La justice américaine inculpe l'ex-président cubain Raúl Castro
Dans un développement spectaculaire, la justice américaine a inculpé ce mercredi l’ex-président cubain Raúl Castro, dans une affaire remontant à 1996, lorsque deux avions civils pilotés par des opposants à Fidel Castro avaient été abattus.
Raúl Castro, 94 ans, est accusé avec d’autres personnes de complot en vue d’assassiner des Américains, ainsi que d’autres chefs de poursuite, selon un acte d’accusation rendu public.
« Mon message aujourd’hui est clair : les États-Unis et le président Trump n’oublient pas et n’oublieront pas leurs citoyens », a déclaré le ministre de la Justice par intérim Todd Blanche lors d’une conférence de presse, en dévoilant l’acte d’inculpation de l’ancien dirigeant cubain, frère du défunt Fidel Castro.

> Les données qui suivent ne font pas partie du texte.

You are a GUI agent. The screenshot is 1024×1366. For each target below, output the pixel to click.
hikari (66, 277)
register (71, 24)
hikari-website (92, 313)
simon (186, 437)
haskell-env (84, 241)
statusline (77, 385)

Le discours de Marco Rubio
Avant sa prise de parole, c’est le chef de la diplomatie américaine qui s’est exprimé. Dans un message vidéo en espagnol adressé à la population cubaine, Marco Rubio a accusé les dirigeants communistes de vol, de corruption et de répression. « Le président Trump propose une nouvelle voie entre les États-Unis et un nouveau Cuba (…) où vous avez véritablement la possibilité de choisir qui gouverne votre pays et de voter pour le remplacer s’il ne fait pas bien son travail », a déclaré Marco Rubio dans ce message qui s’apparente à un appel à l’insurrection.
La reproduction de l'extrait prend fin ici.